Work instructions
Report every line from the material that contains the word "This".

--------------------

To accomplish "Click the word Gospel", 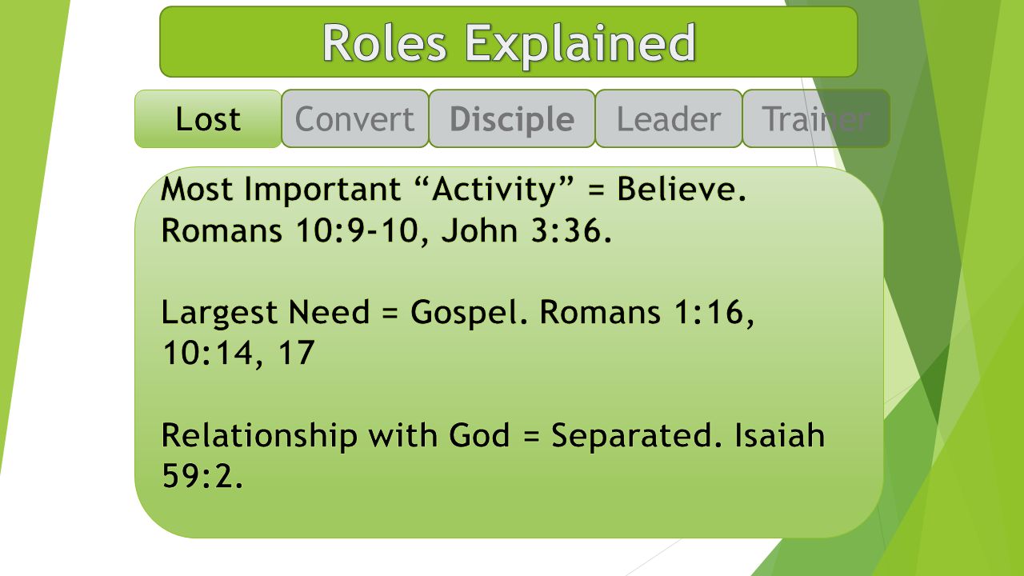I will (x=471, y=313).
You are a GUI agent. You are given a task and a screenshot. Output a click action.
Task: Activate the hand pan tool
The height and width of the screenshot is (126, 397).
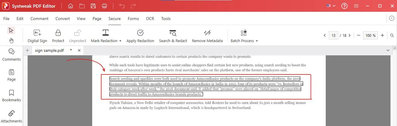tap(11, 40)
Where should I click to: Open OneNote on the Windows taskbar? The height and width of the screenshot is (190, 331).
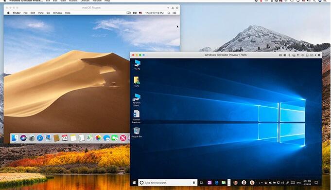(209, 183)
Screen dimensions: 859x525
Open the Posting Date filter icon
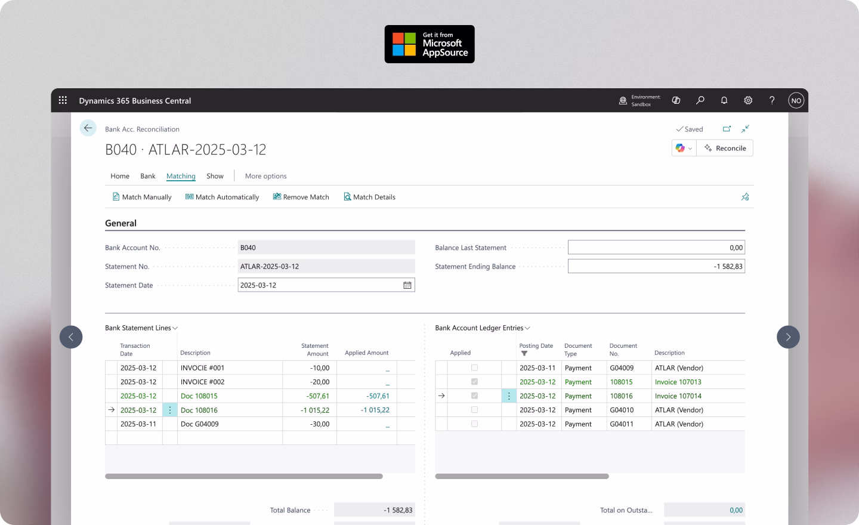[524, 353]
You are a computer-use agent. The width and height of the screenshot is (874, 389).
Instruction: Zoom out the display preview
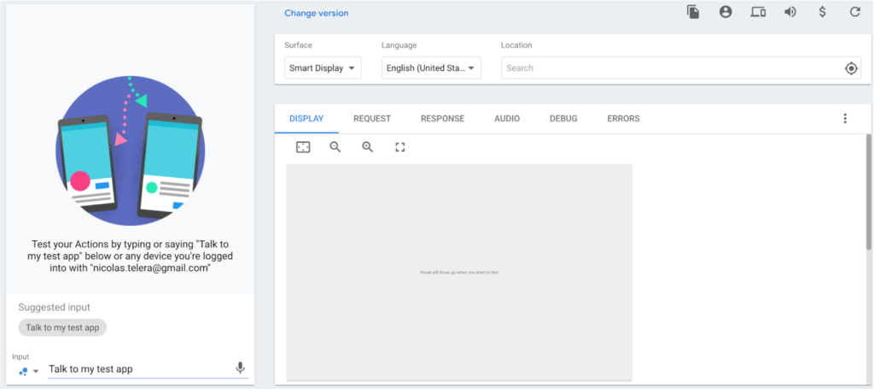335,147
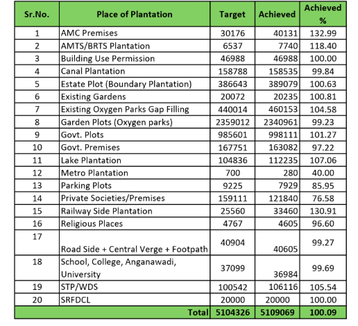Select the 'Sr.No.' header cell

click(37, 14)
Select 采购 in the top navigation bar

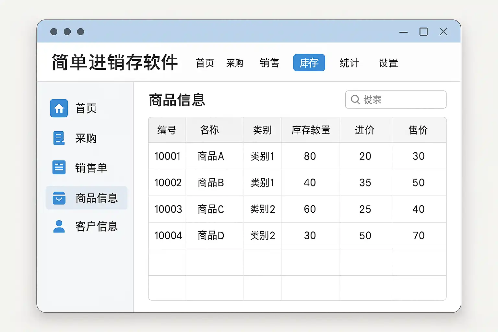point(235,63)

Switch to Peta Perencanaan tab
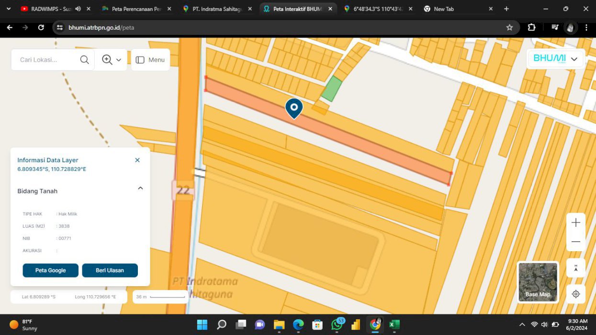(136, 9)
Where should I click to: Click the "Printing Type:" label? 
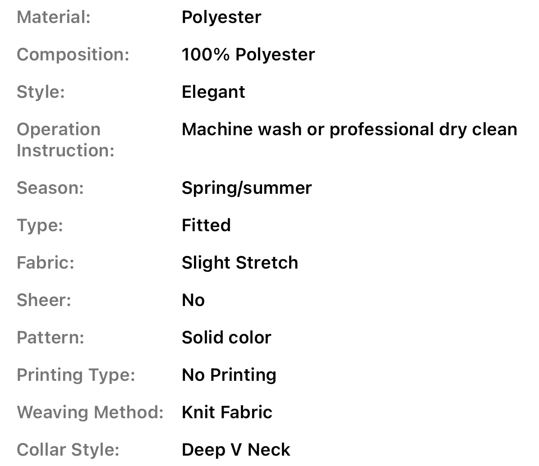[76, 375]
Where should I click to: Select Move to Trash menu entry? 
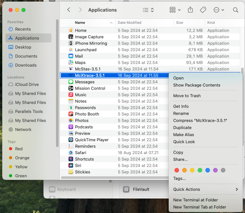(x=187, y=96)
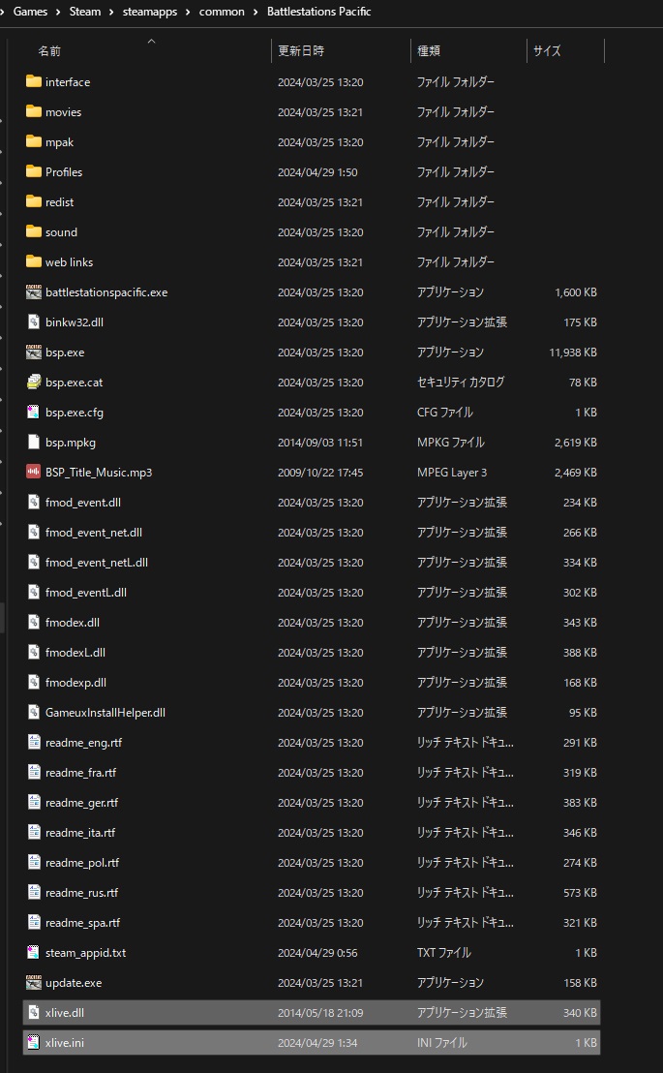The width and height of the screenshot is (663, 1073).
Task: Select the bsp.exe game icon
Action: 34,353
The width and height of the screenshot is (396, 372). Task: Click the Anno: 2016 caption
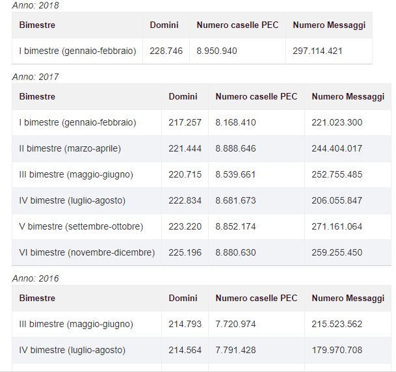pos(35,278)
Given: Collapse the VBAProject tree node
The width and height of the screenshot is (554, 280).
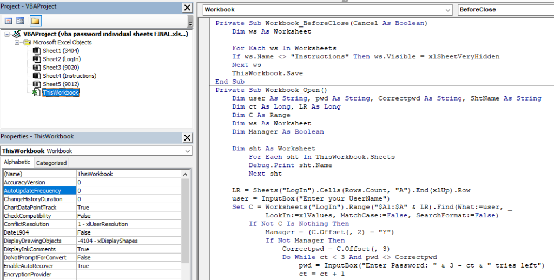Looking at the screenshot, I should 6,34.
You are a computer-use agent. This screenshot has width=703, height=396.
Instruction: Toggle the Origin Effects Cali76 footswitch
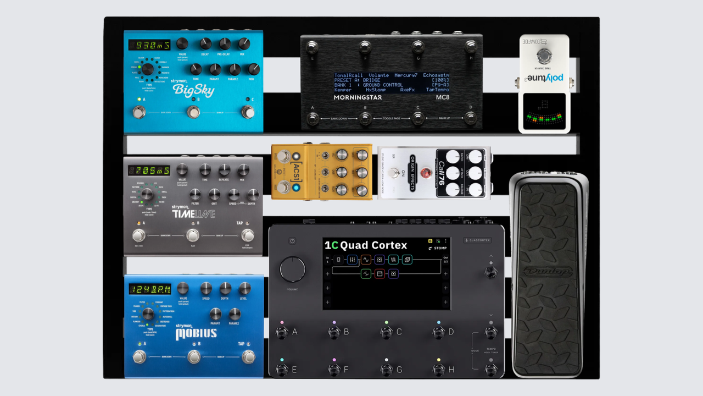tap(393, 173)
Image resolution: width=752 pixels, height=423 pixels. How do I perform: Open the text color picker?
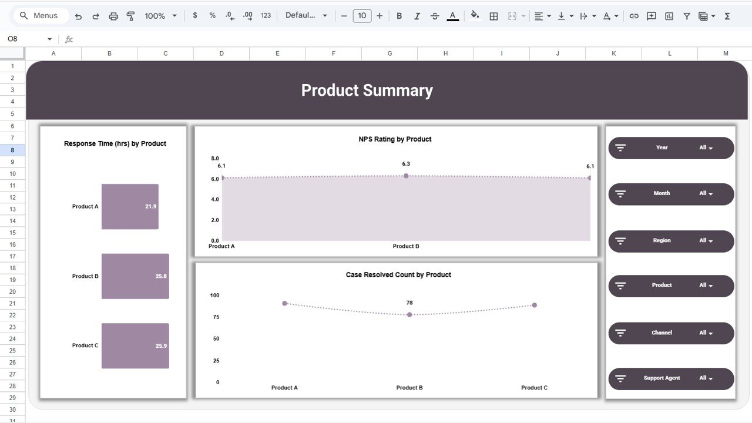point(452,16)
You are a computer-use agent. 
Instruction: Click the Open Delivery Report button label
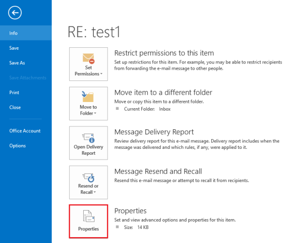point(89,150)
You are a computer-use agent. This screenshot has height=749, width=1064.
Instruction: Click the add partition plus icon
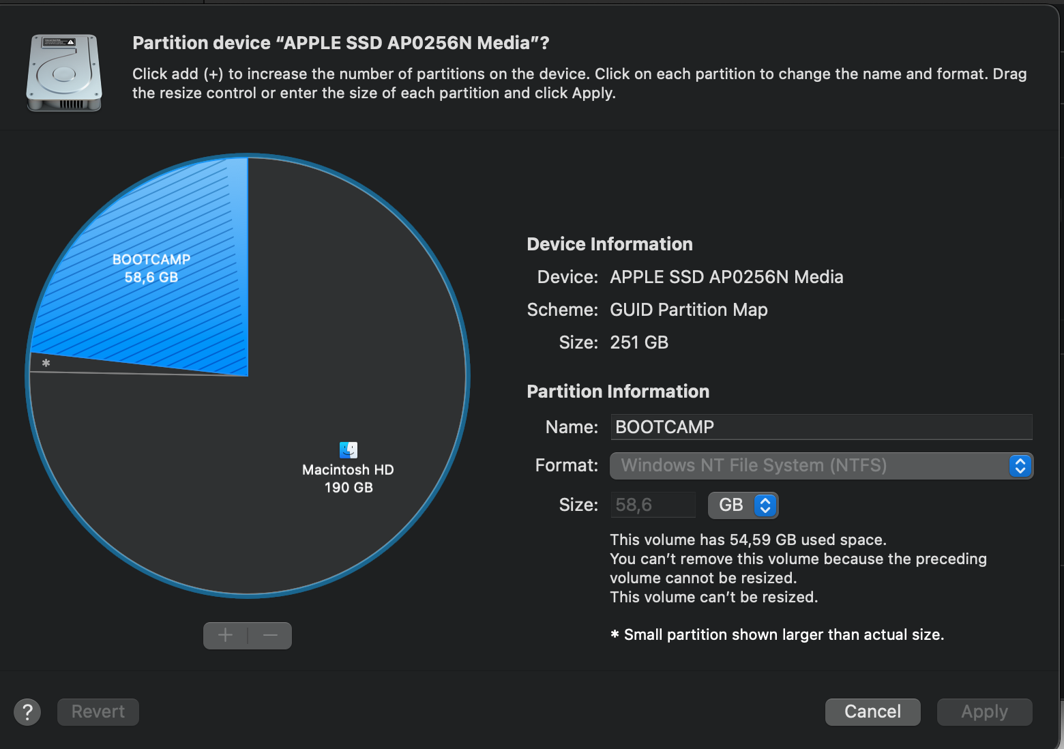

--------------------

Response to the task
You are a computer-use agent. This screenshot has width=703, height=396.
You are a computer-use agent. This screenshot has height=749, width=1064.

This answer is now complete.